- What needs to be done
Only lines containing "agent" are wanted from the data below. Copy those lines.
BEGIN
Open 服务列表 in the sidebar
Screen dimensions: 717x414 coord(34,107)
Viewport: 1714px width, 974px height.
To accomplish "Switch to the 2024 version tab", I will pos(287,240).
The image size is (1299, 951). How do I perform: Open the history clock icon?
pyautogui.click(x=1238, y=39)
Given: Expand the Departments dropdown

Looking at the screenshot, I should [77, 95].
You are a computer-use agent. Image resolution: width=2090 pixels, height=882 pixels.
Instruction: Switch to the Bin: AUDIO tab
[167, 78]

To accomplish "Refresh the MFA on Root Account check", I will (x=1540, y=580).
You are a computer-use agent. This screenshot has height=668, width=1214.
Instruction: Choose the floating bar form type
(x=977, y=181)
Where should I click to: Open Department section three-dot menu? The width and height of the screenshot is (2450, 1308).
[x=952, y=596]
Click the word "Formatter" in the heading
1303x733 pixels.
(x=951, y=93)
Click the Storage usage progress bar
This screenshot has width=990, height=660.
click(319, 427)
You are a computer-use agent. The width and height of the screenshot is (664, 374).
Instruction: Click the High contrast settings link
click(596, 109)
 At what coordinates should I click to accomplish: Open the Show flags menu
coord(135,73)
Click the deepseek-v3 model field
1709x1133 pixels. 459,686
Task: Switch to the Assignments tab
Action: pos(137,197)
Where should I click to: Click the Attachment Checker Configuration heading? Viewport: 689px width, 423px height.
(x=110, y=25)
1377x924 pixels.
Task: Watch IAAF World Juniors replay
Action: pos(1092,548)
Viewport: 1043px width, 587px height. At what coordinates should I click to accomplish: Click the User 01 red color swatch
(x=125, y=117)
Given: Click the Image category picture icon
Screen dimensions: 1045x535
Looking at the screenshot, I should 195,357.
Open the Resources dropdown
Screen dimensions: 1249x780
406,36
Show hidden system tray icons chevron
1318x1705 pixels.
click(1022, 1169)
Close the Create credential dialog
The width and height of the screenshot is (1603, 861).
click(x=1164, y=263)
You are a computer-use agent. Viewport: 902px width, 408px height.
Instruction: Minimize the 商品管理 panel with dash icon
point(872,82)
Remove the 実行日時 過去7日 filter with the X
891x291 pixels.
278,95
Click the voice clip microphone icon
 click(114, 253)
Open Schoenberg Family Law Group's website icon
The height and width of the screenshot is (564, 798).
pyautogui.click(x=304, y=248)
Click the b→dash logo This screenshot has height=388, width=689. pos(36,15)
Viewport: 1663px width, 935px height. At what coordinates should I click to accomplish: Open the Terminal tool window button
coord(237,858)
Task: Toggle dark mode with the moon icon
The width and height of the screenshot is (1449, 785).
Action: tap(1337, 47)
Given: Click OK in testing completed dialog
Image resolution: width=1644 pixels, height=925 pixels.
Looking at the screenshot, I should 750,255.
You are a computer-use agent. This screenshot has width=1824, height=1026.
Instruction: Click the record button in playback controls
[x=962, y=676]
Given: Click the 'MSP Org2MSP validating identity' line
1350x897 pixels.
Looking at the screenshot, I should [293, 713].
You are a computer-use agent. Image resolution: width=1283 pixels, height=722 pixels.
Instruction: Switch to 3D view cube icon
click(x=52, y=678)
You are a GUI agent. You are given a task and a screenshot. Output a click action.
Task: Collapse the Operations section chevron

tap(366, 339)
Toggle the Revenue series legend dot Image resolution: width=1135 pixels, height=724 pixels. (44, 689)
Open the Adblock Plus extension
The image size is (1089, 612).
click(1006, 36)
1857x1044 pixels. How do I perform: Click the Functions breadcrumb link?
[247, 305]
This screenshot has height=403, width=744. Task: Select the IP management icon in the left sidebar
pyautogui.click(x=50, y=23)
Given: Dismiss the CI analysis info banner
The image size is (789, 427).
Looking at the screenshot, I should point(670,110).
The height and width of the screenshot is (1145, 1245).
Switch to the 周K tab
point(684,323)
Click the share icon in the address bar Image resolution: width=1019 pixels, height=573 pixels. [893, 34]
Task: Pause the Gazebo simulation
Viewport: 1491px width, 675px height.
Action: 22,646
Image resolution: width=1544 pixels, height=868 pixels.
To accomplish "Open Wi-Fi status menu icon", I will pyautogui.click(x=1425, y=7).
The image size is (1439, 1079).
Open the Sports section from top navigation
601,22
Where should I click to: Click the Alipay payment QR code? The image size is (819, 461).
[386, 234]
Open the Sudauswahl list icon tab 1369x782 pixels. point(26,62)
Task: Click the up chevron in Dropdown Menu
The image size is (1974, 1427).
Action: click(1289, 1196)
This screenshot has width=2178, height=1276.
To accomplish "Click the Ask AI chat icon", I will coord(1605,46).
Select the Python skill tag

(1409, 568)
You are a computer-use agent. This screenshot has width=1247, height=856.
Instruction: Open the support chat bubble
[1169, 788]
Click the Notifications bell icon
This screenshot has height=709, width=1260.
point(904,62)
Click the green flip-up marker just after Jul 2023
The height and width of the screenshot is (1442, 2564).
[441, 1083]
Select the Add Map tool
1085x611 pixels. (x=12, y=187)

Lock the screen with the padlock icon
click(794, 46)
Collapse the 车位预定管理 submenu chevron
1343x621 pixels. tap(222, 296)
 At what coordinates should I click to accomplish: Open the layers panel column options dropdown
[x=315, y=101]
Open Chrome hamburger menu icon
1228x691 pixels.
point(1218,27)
END
- Answer to the exercise
You are a computer-use agent. Image resolution: width=2090 pixels, height=882 pixels.
You are a computer-use agent. This screenshot has height=668, width=1214.
You are a computer-use agent. The width and height of the screenshot is (664, 374).
You are a computer-use agent. Viewport: 902px width, 408px height.
You are a computer-use agent. This screenshot has width=1824, height=1026.
You are a computer-use agent. Image resolution: width=1283 pixels, height=722 pixels.
You are a GUI agent. You are given a task and a screenshot. Output a click action.
You are a computer-use agent. This screenshot has width=1247, height=856.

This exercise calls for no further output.